====== DATASET RECORDS

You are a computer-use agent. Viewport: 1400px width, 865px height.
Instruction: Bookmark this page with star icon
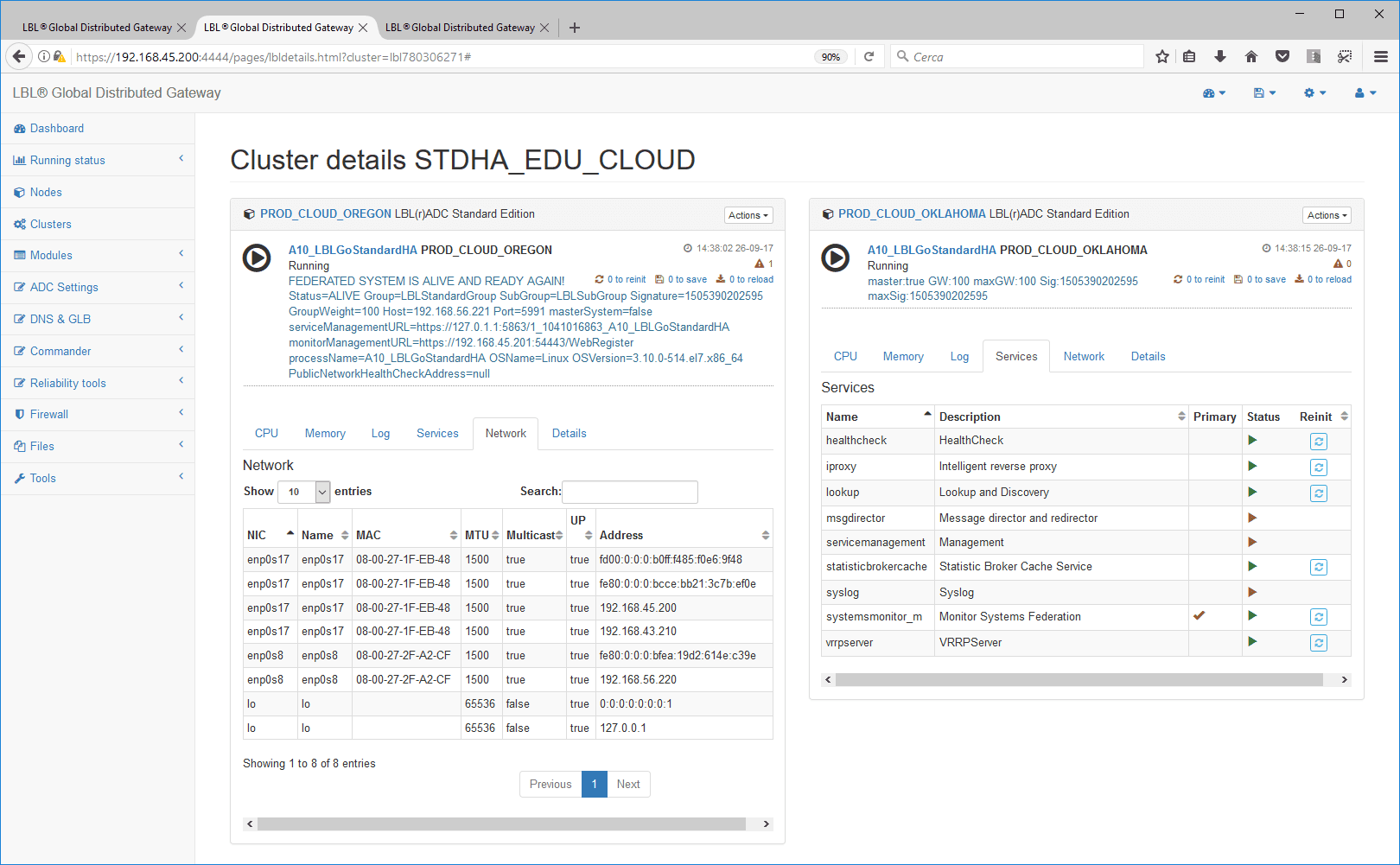coord(1162,57)
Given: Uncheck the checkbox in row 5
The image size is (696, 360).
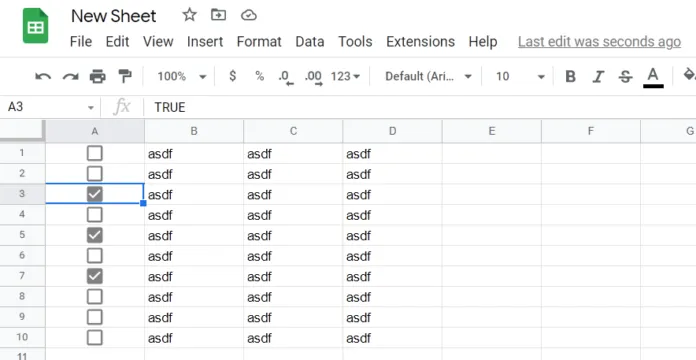Looking at the screenshot, I should point(95,235).

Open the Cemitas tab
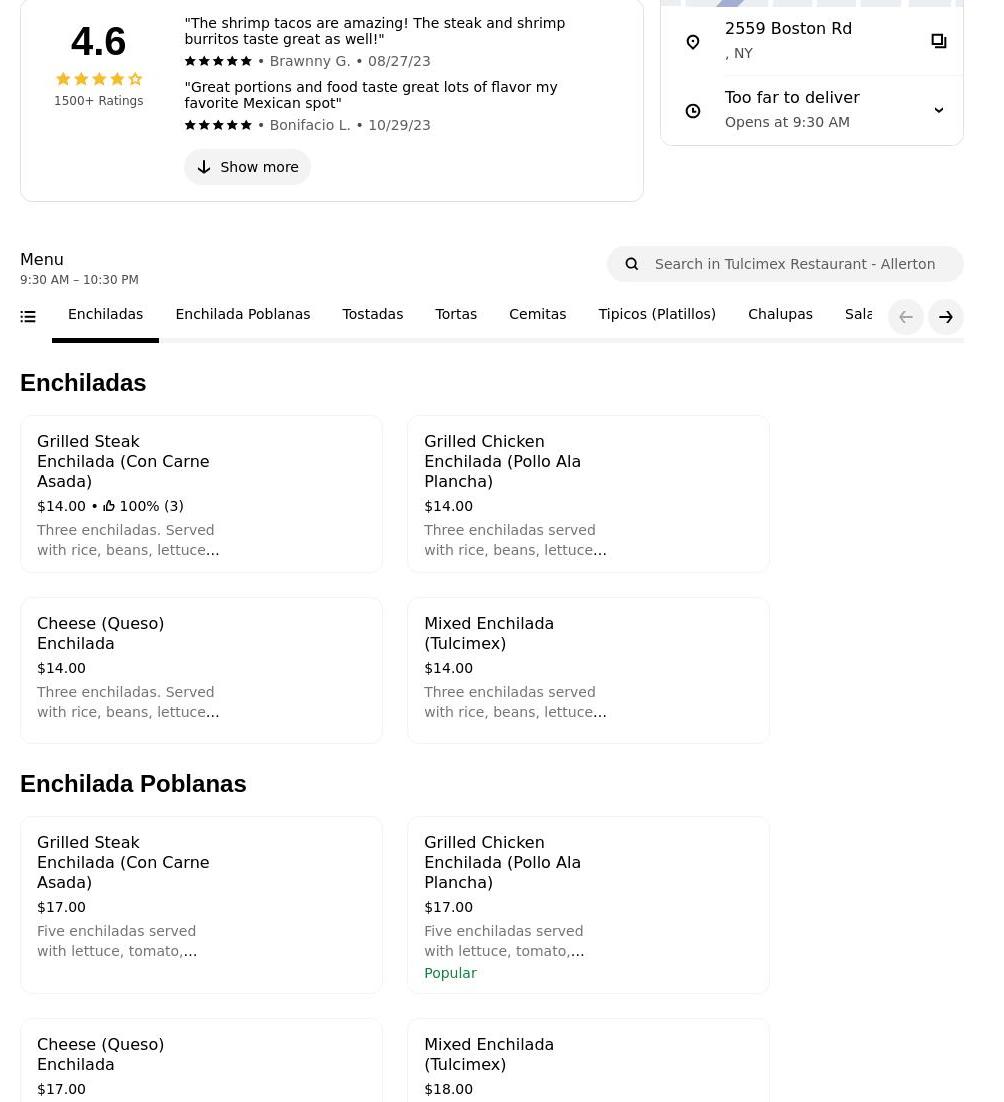(537, 314)
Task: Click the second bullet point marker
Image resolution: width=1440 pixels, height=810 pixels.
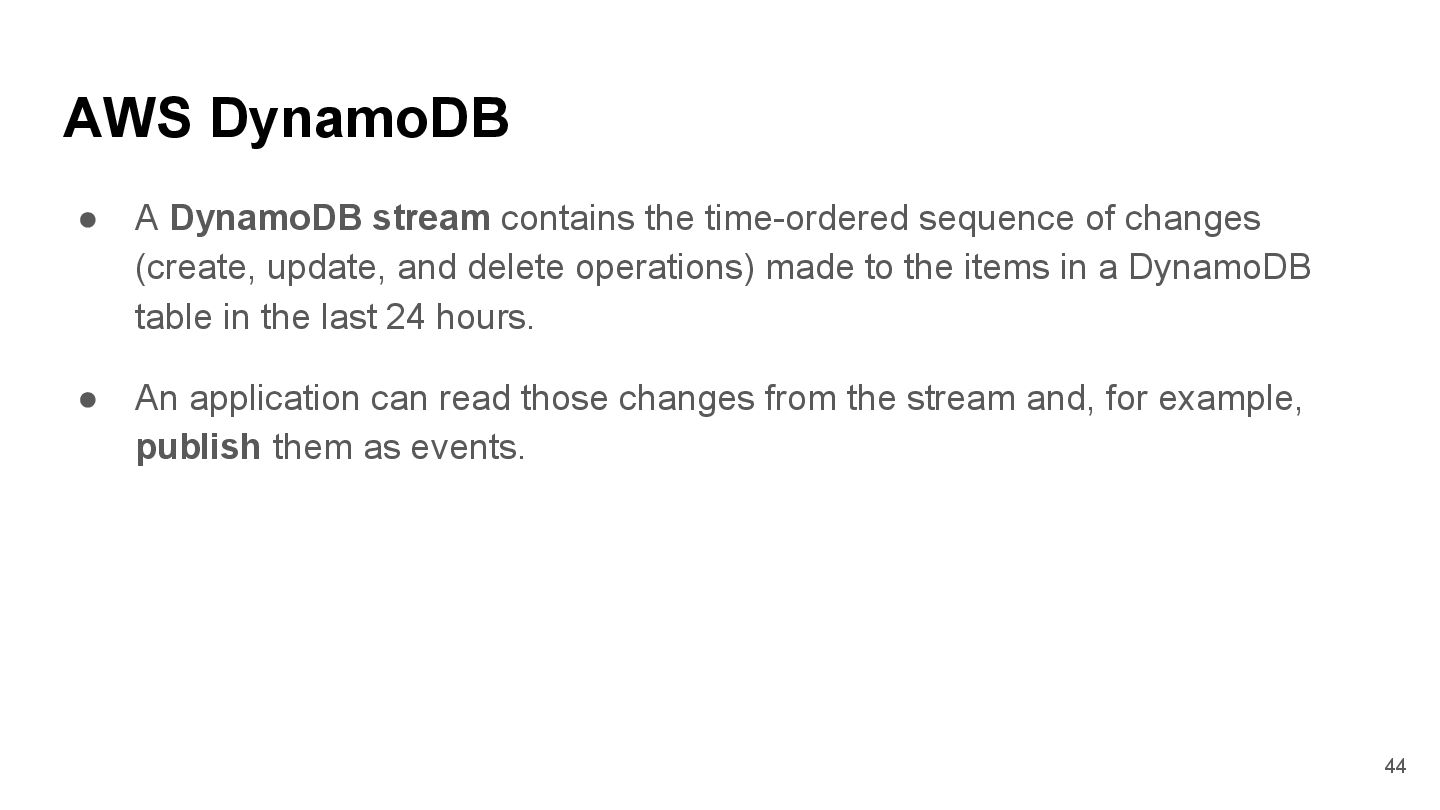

============

▸ THE REQUEST
Count the lines above that contain the string "width". Give only the number.

▸ OUTPUT BELOW
2